— What this task involves —
Print the lines of the listing below, starting with the line that contains "You are a computer-use agent." and going on through the line that contains "[x=81, y=26]". Include both of those lines and leave the pictures out.
*** Data provided
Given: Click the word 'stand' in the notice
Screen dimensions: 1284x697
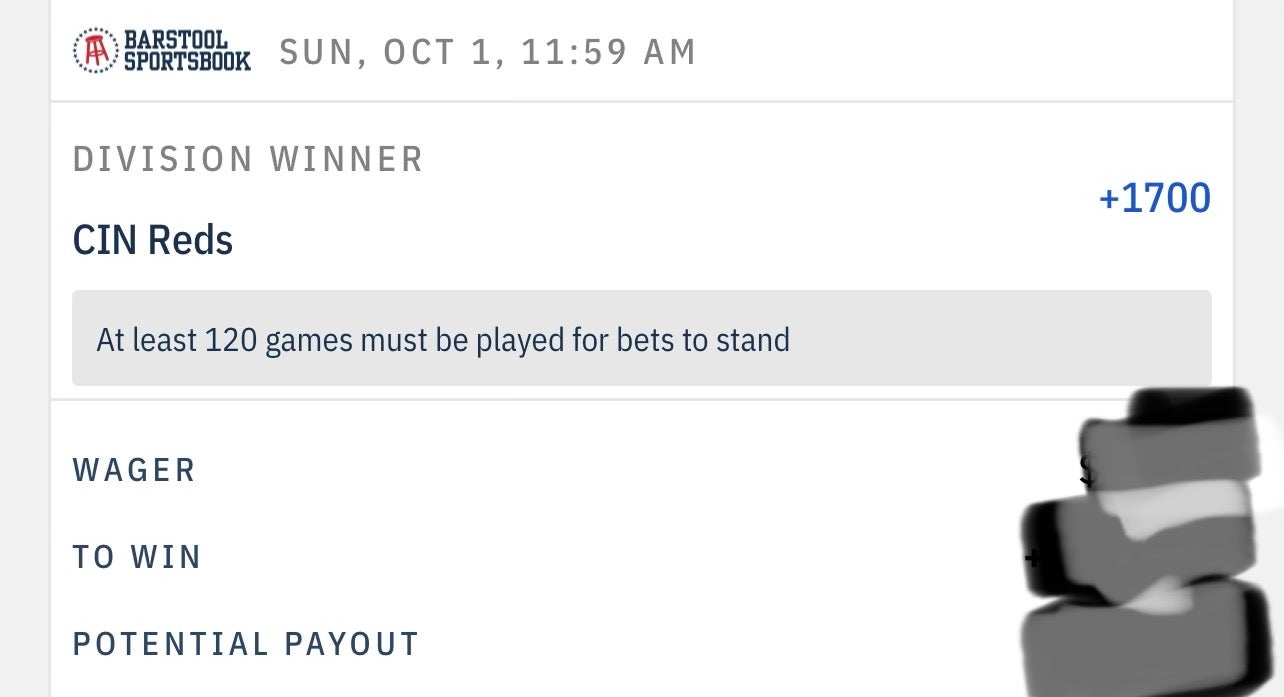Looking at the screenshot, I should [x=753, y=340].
******
*** Data provided
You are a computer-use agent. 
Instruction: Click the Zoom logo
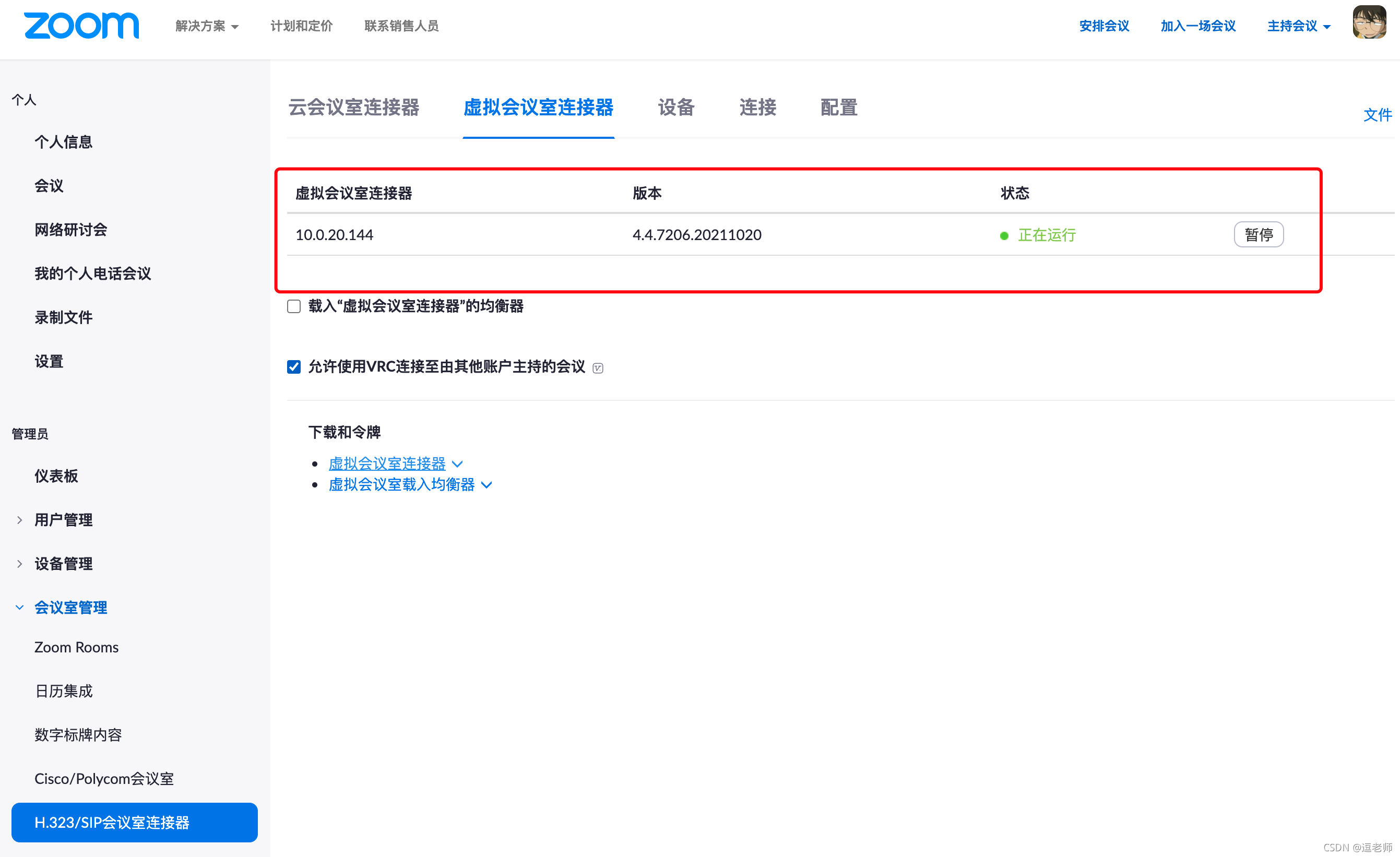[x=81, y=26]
******
— The reply —
You are a computer-use agent. 
Instruction: Click the Zoom logo
[x=81, y=26]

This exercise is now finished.